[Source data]
■ ■ ■

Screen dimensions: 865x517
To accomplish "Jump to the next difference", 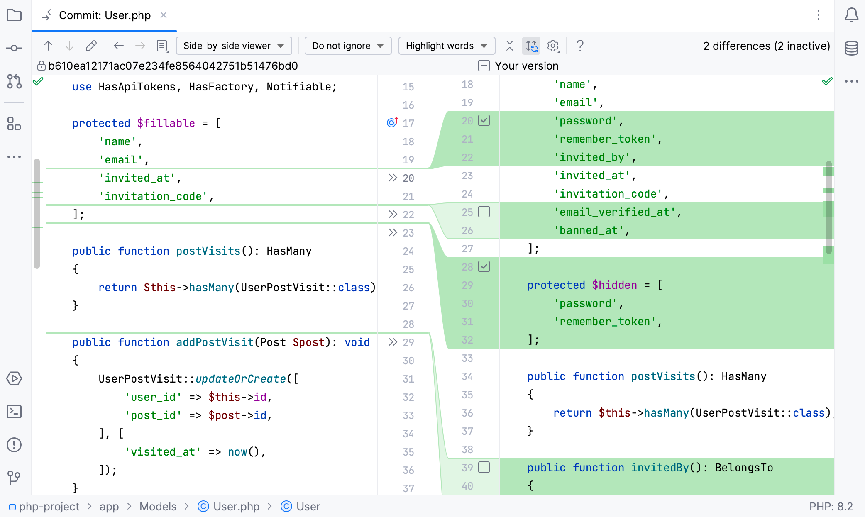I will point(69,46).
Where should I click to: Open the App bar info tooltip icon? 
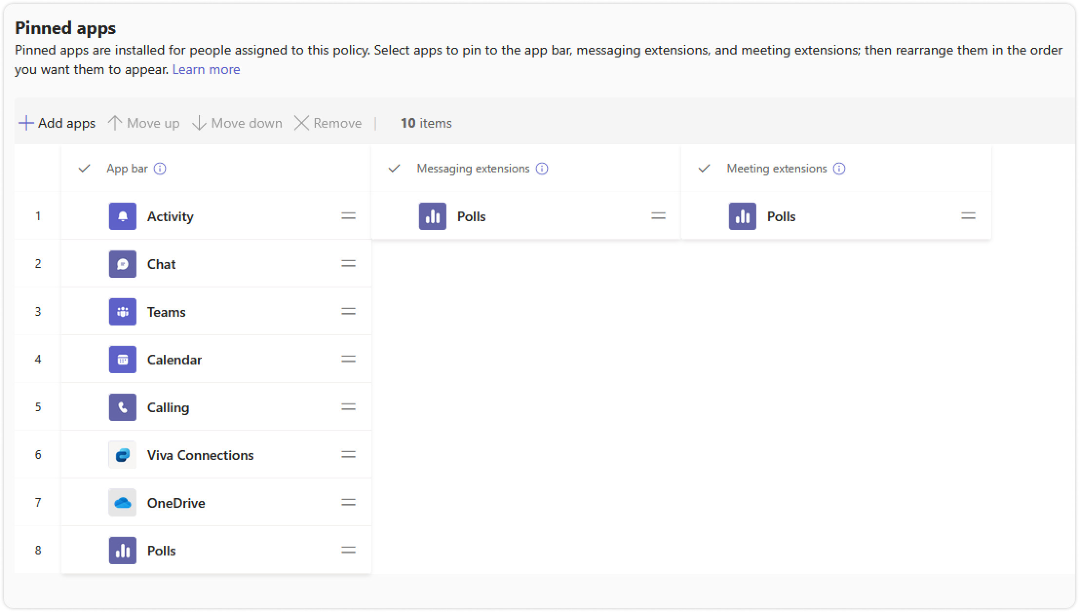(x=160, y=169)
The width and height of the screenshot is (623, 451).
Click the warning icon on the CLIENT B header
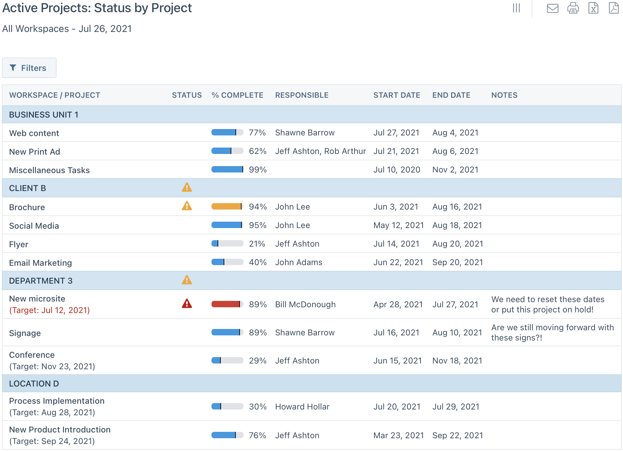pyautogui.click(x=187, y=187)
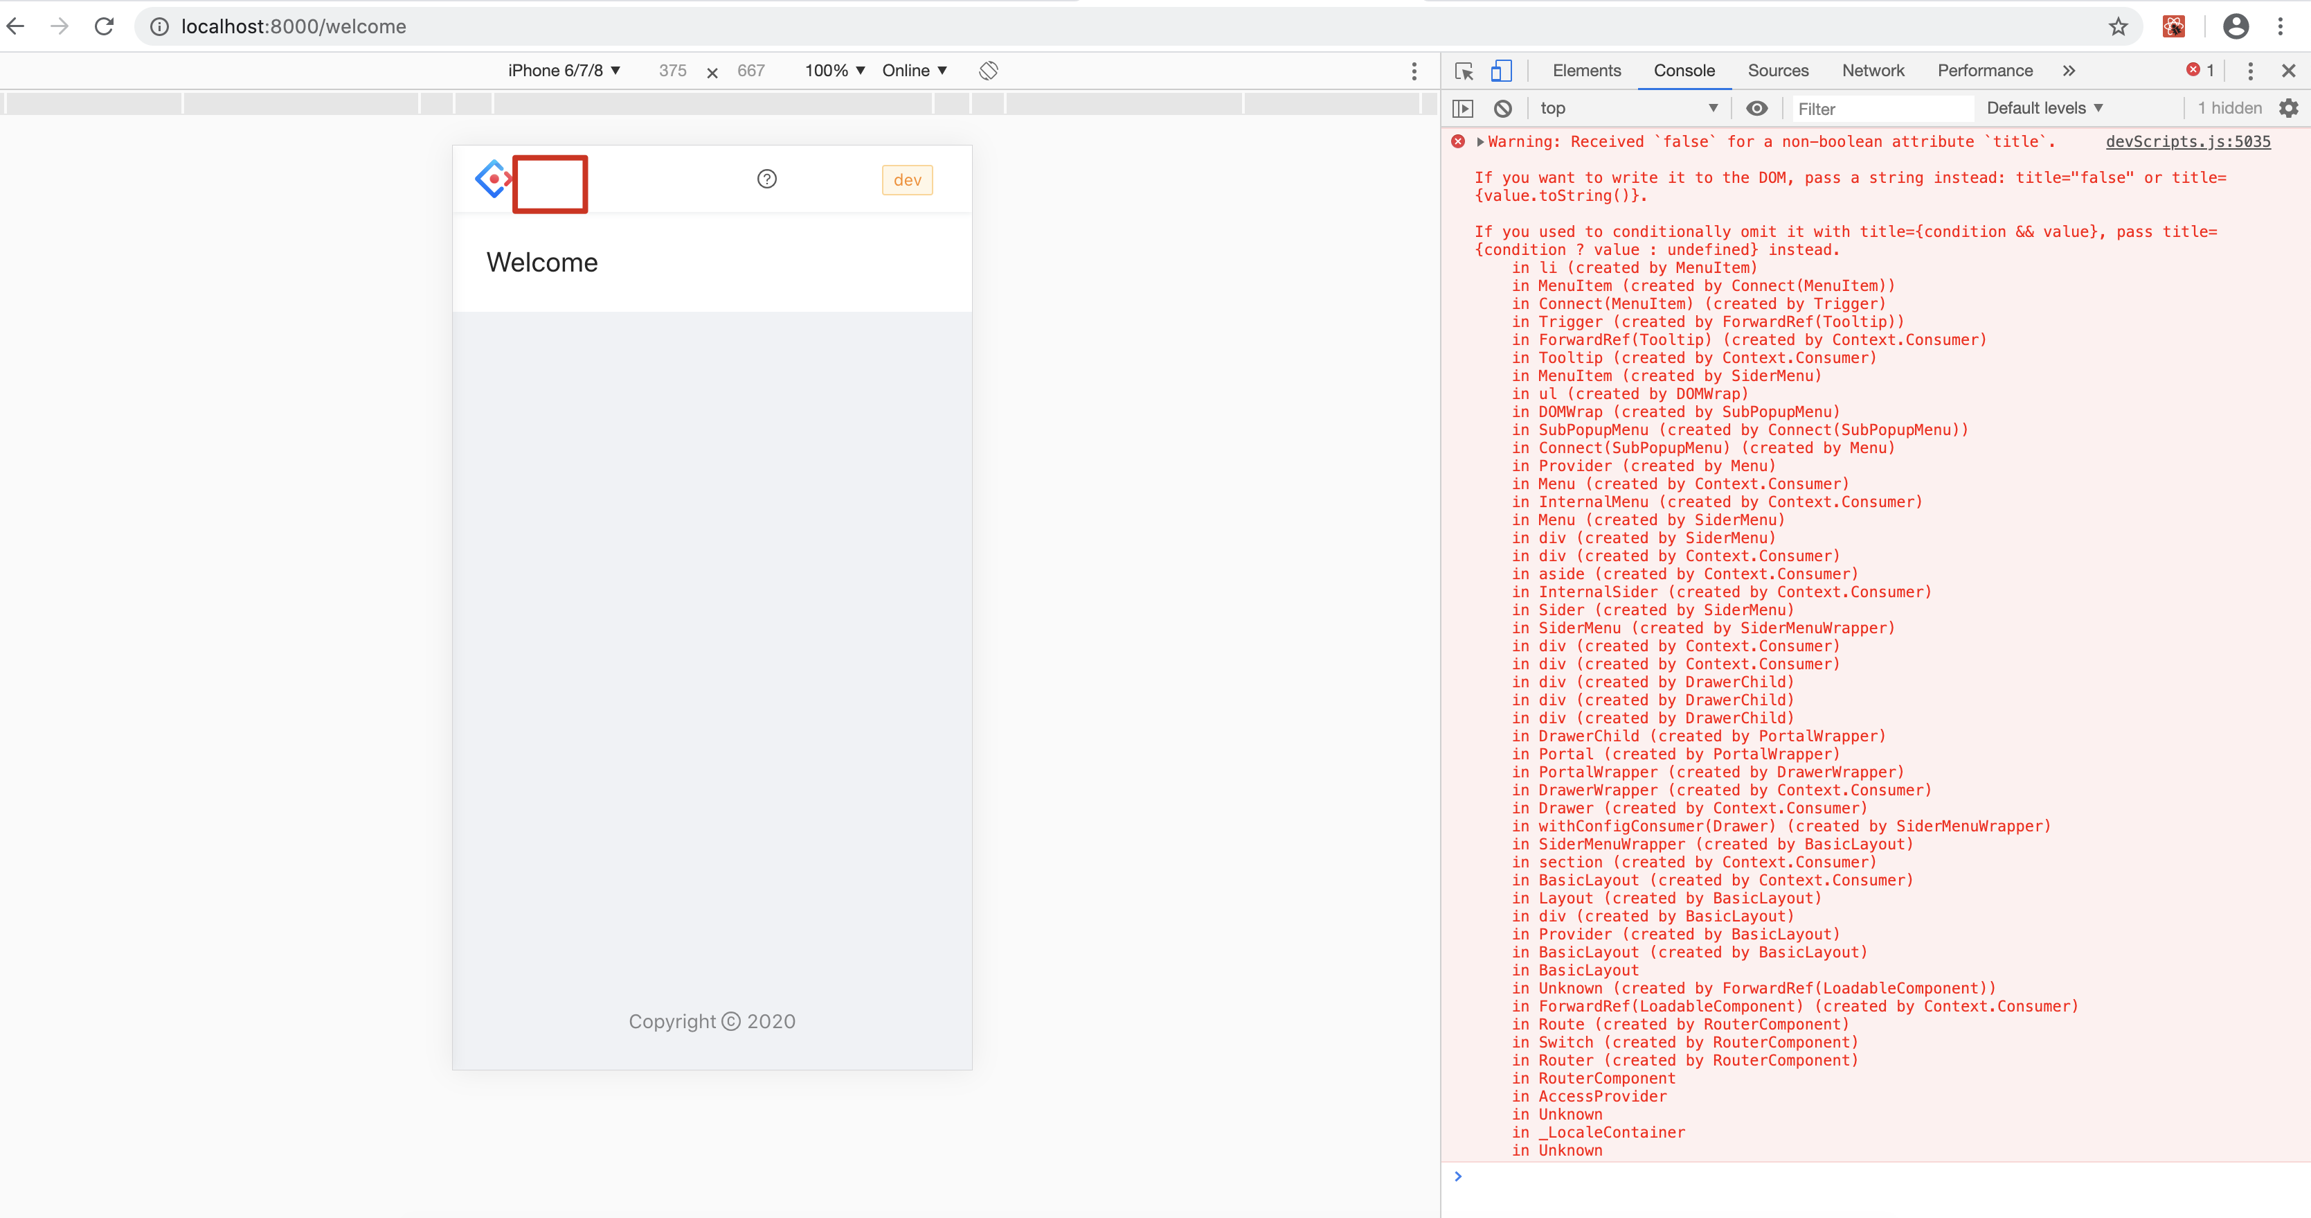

■ ■ ■

- What to do
Your task is to transcribe exactly the lines from the one containing "Where should I" through the final line of the entries above, pictures excluded.

- The answer
Where should I click to: Open the App bar info tooltip icon? 
(x=160, y=169)
The width and height of the screenshot is (623, 451).
Click the warning icon on the CLIENT B header
pyautogui.click(x=187, y=187)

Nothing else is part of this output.